Risk monitoring. You should look for ways of spotting feared events as early as possible. You should also revisit your list of risks, the assessment, and the response. One of the most common mistakes in risk management (or in project management) is to not hold regularly-scheduled reviews to make changes as appropriate.

As they work through these four activities, the pro-active CIO makes is careful to do two other things: communicate with key stakeholders and build a culture of risk management.

It's not easy to communicate risk to the highest echelons of the organisation. As research firm Gartner points out, "IT executives can easily confuse and dismay the board of directors with IT risk information that's not relevant to their board's interests. Keeping it simple by focusing on outcomes makes it easier for everyone to see what matters most and why."

More than just perform steps to manage current risks, the most effective leaders work to push the message across the organisation that risk management is important. They make it part of their organisation's culture. Develop a vocabulary for talking about risk. Keep a list of risk categories to be considered during risk identification. Make sure all projects include documentation on risk assessment.

To communicate risk across the organisation, and to instill a culture of risk management, Steve Chambers, CIO of Visa Europe has a few words of wisdom. The first thing Chambers says is: "Make sure all impacts are expressed in business terms."

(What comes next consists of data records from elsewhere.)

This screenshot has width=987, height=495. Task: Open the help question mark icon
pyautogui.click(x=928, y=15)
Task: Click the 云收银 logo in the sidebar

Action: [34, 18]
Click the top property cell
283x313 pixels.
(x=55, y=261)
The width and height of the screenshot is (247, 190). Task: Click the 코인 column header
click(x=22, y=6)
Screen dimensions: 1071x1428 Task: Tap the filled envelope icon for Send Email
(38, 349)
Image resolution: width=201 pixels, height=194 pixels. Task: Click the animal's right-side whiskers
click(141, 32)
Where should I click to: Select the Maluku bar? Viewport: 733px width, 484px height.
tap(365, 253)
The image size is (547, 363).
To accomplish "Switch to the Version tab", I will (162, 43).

Then to raise awareness of risk management, Chambers advises, "Always ensure that there is a risk register that anybody can access. Make sure all risk entries are owned by their originator, so you can go back and ask them what they meant. The people who are actually carrying out the risk impact should have rights to post updates so a risk can be accepted or raised as requiring mitigation."

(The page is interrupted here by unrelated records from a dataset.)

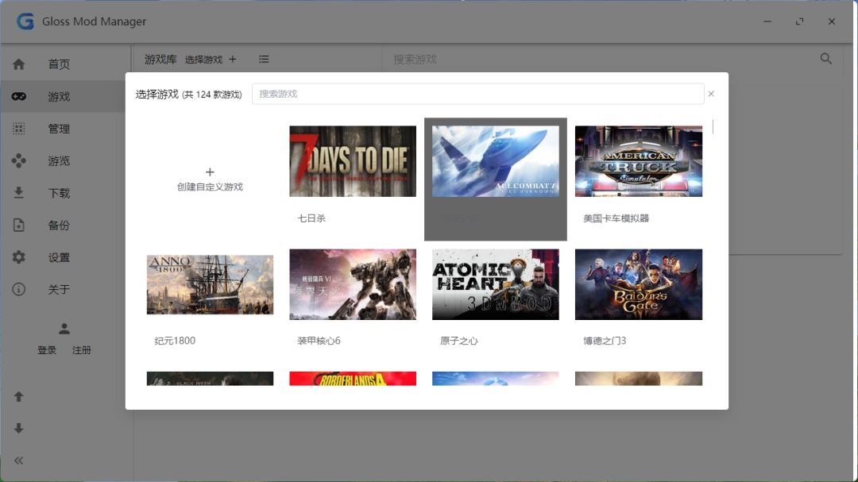
Task: Click 登录 to sign in
Action: pos(46,349)
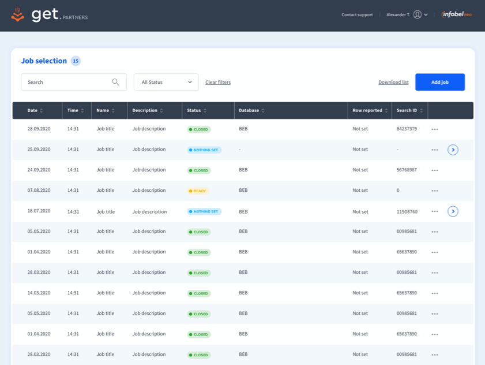Click the Add job button
Screen dimensions: 485x365
pos(440,82)
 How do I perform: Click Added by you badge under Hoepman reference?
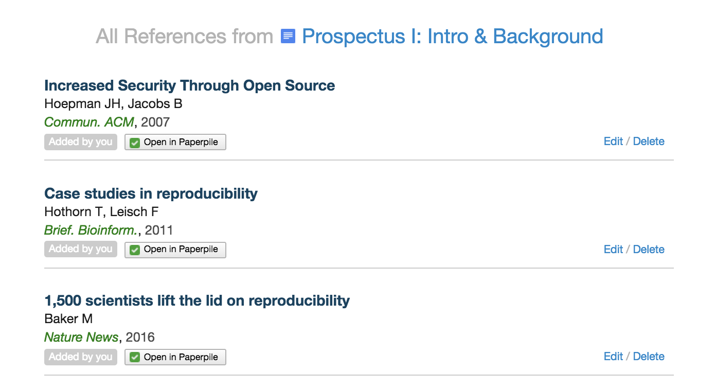pos(81,142)
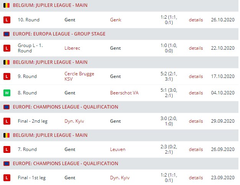View details of 5:1 Beerschot VA match
240x185 pixels.
pos(196,93)
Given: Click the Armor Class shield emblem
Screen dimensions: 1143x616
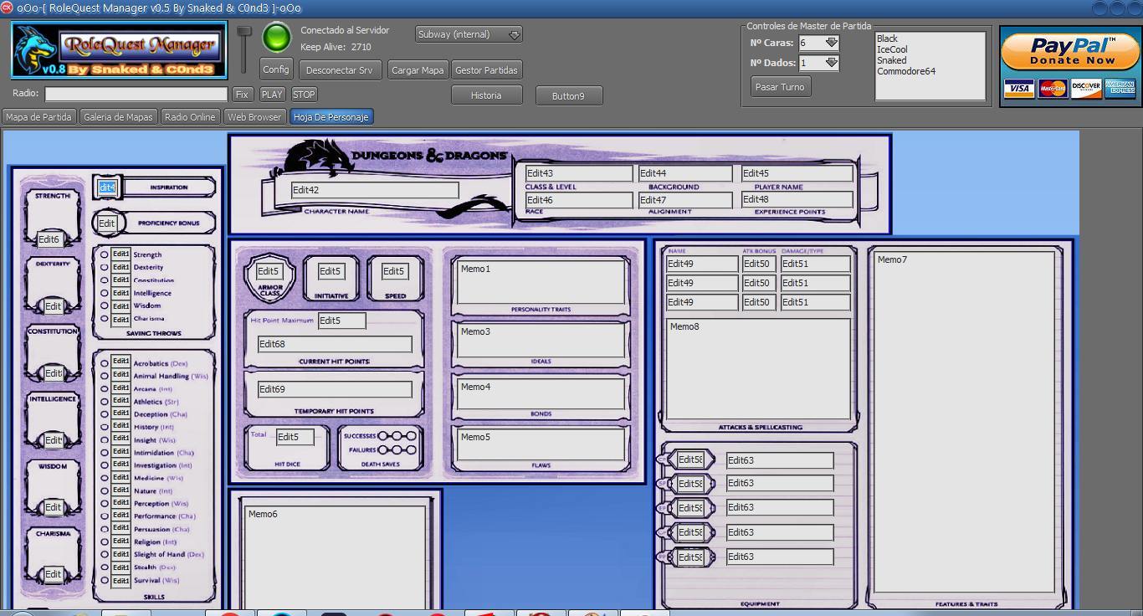Looking at the screenshot, I should (269, 277).
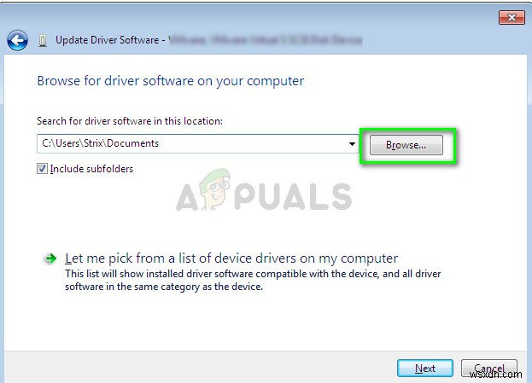Cancel the driver update wizard

tap(489, 368)
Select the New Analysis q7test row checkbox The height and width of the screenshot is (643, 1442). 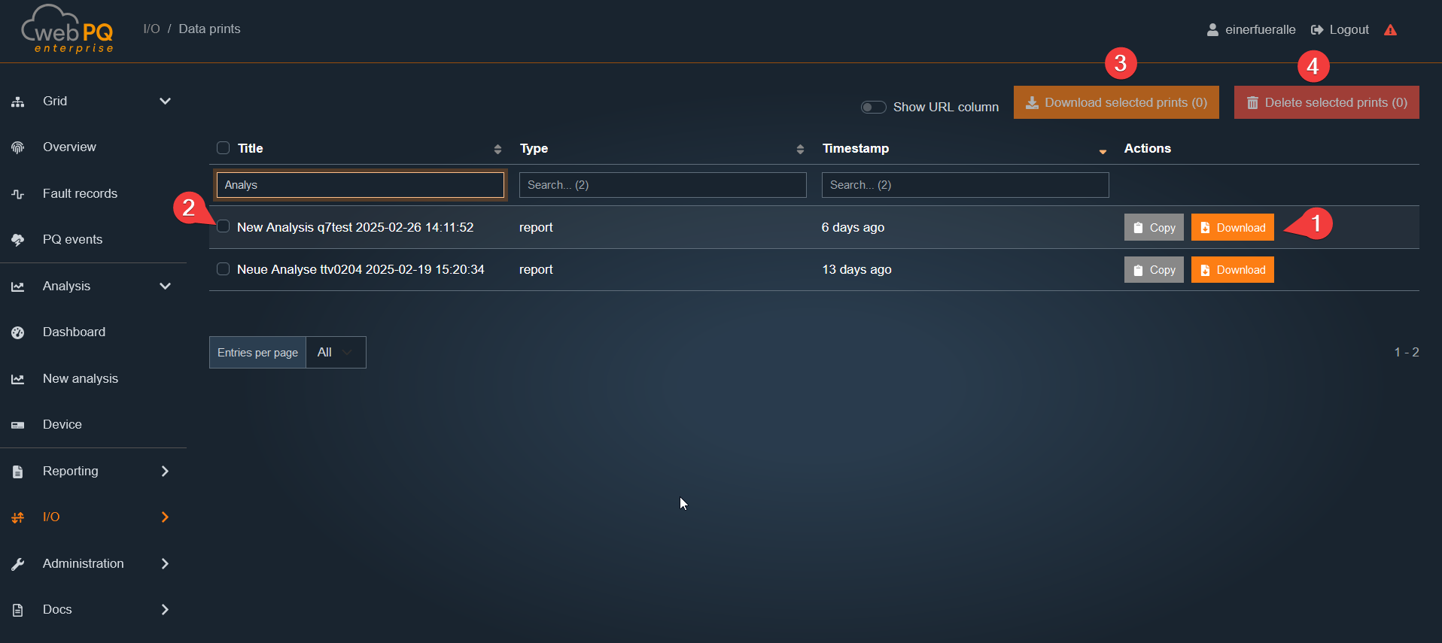[223, 226]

The CIO of Visa Europe also emphasises the importance of accountability and enablement. "Make someone responsible for risk and make that person senior enough that they can't be ignored," he says. "They should have at least a dotted or matrix line to the CIO."

Key measures all IT departments should take

Setting aside some of the fancier risk management techniques, IT directors can do a number of things right now to head off some of the biggest problems. These are the fundamentals of the game. If you want to be a player, you have to at least do these things. (Strangely enough, most mid-sized companies haven't yet taken all of these basic steps.)

The first thing to do is make sure you have policy statements clearly written out and signed by the appropriate users. Security policies, device usage policies, and network usage policies are three of the documents just about any organisation needs. Those businesses or governmental entities that store customer or constituent information should also have a record retention policy that includes storage of unstructured data, such as videos or pictures.

Every organisation should put in place procedures for regular backup. In any case where the information is of reasonable value, backed up data should be stored in more than one location.

Finally, review the service level agreements in your contracts with service providers. Consider the case of Ochsner (pronounced awsh-ner) Health Systems, one of Louisiana's largest health care providers. During hurricane Katrina - and when the flooding began just after the hurricane - the computers survived with no problem. However, what Ochsner hadn't adequately considered were the communication lines.

Chris Belmont, who was brought in as CIO just after Katrina, says AT&T had run cables underground - in New Orleans of all places. When the flooding began, circuits went dead. The computers were fine, but nobody could connect.

Ochsner assumed AT&T would have managed the risk by building redundant paths. They found out the hard way that good risk management means challenging your assumptions about your service providers.

This brings us to one final point about risk management. According to Chambers: "The underlying challenge is that you always know less than you don't know. One way of minimising this effect is to take empirical data from your organisation and start modeling the deviation between estimated and actual at various key stages of a programme."